# [Task directions]
For the checkpatch email below, decide whether each statement agrees with it, answering yes or no and quoting the words that decide it: 1. The analysis looked at 50,000 commits from v5.4. 2. The patch changes more than one file. 3. Before this change, checkpatch fully supported parsing email comments.

# [Given passage]
════════════════
From: Lukas Bulwahn <lukas.bulwahn@gmail.com>
To: Dwaipayan Ray <dwaipayanray1@gmail.com>,
Aditya Srivastava <yashsri421@gmail.com>
Cc: linux-kernel-mentees@lists.linuxfoundation.org
Subject: Re: [Linux-kernel-mentees] [PATCH RFC] checkpatch: improve handling of email comments
Date: Wed, 28 Oct 2020 16:59:47 +0100 (CET) [thread overview]
Message-ID: <alpine.DEB.2.21.2010281659160.13040@felia> (raw)
In-Reply-To: <CABJPP5CkzaQ8x+b8UYZCLwXC1WaZL6+rpkespV684zkPAeJXrA@mail.gmail.com>
On Wed, 28 Oct 2020, Dwaipayan Ray wrote:
> On Wed, Oct 28, 2020 at 8:55 PM Dwaipayan Ray <dwaipayanray1@gmail.com> wrote:
> >
> > checkpatch has limited support for parsing email comments. It only
> > support single name comments or single after address comments.
> > Whereas, RFC 5322 specifies that comments can be inserted in
> > between any tokens of the email fields.
> >
> > On analyzing 50,000 commits from v5.4 it was found that there were
> > about 370 false positives resulting from wrong parsing of comments.
> >
> > Improve comment parsing mechanism in checkpatch.
> >
> > What is handled now:
> >
> > - Multiple name/address comments
> > - Comments anywhere in between name/address
> > - Multi level comments like (John (Doe) )
> >
> > Signed-off-by: Dwaipayan Ray <dwaipayanray1@gmail.com>
> > ---
> > scripts/checkpatch.pl | 19 ++++++++++++++-----
> > 1 file changed, 14 insertions(+), 5 deletions(-)
════════════════
# [Extracted records]
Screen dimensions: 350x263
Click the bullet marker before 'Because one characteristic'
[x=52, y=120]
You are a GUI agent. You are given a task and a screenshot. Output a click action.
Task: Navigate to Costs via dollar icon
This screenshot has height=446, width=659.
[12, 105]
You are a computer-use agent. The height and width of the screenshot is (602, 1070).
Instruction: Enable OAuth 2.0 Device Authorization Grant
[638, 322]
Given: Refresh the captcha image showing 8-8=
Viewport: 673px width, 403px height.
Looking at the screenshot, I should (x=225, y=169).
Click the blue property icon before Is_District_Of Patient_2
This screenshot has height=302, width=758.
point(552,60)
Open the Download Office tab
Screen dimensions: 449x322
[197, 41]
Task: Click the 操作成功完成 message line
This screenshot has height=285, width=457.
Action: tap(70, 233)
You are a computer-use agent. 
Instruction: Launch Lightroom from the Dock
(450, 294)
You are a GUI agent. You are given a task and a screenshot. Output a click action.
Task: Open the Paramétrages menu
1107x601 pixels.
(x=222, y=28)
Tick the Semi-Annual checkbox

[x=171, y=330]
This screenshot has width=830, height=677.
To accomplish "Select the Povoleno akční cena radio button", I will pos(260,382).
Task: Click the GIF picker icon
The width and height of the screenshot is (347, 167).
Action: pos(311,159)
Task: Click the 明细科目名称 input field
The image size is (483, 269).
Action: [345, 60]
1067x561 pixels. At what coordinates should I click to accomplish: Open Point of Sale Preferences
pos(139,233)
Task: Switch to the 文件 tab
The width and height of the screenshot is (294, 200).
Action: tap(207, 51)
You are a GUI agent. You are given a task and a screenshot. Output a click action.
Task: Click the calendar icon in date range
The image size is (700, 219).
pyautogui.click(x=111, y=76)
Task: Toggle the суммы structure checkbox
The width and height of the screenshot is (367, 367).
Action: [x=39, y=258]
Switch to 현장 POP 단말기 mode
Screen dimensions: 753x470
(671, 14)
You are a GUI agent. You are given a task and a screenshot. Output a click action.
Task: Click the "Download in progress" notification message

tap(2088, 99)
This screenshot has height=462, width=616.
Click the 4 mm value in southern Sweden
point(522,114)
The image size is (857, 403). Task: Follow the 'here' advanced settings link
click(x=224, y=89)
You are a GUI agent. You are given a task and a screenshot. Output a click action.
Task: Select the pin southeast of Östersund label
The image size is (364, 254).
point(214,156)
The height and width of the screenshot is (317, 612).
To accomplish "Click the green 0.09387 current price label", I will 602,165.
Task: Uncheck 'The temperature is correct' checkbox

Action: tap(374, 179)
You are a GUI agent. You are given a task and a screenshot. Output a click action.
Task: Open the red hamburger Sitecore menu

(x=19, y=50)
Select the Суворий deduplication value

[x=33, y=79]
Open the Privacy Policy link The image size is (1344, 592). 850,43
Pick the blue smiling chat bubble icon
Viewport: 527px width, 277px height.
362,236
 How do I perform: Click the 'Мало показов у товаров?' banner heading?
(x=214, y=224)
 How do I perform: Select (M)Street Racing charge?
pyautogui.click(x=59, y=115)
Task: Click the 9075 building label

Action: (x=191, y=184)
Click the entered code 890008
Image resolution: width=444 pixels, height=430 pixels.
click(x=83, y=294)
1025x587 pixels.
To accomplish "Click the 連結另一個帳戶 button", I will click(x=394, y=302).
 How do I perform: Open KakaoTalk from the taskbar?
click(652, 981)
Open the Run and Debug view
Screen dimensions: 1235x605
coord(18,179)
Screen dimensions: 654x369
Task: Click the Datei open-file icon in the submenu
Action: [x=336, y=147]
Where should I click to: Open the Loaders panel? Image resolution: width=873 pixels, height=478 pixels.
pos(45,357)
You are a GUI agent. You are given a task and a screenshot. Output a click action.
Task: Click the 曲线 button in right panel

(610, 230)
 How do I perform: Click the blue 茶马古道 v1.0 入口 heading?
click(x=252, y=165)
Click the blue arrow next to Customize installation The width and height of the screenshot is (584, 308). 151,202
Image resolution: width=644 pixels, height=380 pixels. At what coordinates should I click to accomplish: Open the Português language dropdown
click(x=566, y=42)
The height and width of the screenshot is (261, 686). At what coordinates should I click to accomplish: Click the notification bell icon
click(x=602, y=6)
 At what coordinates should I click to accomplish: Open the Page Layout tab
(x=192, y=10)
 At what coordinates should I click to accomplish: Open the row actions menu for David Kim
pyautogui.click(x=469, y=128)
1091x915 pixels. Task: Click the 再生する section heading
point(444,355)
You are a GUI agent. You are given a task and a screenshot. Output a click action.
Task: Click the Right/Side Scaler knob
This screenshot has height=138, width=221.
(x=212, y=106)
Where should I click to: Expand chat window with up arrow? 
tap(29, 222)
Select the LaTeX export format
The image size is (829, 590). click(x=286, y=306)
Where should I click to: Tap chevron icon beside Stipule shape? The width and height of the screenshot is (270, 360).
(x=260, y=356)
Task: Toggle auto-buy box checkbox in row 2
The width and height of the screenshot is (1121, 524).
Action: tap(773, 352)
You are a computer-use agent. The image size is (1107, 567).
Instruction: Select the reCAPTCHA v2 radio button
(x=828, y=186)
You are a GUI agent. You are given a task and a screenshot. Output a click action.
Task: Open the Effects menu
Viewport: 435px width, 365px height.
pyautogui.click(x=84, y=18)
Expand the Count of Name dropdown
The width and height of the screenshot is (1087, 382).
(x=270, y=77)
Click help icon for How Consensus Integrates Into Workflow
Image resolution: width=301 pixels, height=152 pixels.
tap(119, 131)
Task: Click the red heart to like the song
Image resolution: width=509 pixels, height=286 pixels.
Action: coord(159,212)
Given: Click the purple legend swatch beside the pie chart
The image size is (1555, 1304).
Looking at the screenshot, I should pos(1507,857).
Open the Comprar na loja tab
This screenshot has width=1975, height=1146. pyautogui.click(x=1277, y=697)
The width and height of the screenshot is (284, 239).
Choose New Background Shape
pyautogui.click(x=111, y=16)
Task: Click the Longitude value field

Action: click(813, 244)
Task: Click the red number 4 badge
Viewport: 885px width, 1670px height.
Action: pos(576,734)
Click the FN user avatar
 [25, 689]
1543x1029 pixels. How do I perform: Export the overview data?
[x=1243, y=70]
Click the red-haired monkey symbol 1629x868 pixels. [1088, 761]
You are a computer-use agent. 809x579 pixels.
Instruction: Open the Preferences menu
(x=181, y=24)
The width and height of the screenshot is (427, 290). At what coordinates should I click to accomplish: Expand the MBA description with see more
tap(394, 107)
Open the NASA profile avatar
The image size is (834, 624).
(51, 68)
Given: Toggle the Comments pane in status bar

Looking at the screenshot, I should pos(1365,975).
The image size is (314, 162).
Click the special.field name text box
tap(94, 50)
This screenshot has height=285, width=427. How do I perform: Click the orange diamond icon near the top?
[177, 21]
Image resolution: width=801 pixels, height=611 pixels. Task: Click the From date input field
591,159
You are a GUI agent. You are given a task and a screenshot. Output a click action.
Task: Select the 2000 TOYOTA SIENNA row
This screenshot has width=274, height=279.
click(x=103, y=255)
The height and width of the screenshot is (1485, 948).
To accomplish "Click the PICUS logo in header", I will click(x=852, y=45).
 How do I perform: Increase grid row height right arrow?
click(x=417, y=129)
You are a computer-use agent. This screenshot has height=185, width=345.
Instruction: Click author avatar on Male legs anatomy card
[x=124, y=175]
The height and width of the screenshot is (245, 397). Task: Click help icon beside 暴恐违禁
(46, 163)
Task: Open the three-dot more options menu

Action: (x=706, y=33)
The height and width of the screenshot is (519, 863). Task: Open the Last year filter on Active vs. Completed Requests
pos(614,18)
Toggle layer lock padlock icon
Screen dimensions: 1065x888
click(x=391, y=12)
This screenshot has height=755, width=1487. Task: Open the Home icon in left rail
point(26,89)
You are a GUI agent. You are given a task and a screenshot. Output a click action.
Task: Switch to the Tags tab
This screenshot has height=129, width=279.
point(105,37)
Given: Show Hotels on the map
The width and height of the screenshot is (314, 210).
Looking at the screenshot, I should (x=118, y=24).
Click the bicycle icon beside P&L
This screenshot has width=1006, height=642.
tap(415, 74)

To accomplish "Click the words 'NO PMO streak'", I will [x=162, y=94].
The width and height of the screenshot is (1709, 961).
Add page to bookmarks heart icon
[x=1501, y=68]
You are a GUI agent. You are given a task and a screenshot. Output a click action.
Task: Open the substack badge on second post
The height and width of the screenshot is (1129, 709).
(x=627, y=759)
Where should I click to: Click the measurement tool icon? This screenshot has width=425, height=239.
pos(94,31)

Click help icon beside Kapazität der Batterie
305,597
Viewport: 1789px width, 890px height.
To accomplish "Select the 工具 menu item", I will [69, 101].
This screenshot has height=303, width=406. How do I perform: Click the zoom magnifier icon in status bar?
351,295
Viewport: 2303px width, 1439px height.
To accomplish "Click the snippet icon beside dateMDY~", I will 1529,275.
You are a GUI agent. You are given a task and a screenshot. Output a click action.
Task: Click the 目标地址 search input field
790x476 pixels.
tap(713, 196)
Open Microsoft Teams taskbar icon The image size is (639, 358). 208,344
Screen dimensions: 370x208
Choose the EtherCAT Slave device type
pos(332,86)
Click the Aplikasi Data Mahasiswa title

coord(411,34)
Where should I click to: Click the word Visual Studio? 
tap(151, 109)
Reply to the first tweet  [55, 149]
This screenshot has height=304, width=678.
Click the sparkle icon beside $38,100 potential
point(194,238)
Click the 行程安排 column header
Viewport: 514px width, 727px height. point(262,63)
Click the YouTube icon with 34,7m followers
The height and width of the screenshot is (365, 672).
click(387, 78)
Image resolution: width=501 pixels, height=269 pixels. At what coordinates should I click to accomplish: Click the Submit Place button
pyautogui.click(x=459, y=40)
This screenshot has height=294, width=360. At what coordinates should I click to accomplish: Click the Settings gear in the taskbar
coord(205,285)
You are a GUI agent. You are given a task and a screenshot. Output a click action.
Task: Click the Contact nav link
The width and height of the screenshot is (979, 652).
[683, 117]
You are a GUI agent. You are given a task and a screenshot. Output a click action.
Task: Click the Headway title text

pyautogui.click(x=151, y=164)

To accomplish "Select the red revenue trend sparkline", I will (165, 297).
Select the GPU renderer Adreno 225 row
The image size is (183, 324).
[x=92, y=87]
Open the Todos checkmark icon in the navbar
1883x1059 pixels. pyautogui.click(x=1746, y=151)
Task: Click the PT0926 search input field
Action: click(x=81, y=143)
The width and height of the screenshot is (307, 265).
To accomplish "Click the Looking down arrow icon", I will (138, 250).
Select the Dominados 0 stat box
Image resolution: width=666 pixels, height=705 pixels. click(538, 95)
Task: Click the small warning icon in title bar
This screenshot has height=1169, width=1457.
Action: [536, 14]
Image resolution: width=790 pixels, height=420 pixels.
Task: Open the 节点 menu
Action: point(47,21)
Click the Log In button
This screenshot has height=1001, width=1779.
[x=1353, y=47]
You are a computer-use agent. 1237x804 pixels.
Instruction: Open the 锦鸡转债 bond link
════════════════
# [Answer to this problem]
1. Yes: "On analyzing 50,000 commits from v5.4"
2. No: "1 file changed"
3. No: "checkpatch has limited support for parsing email comments."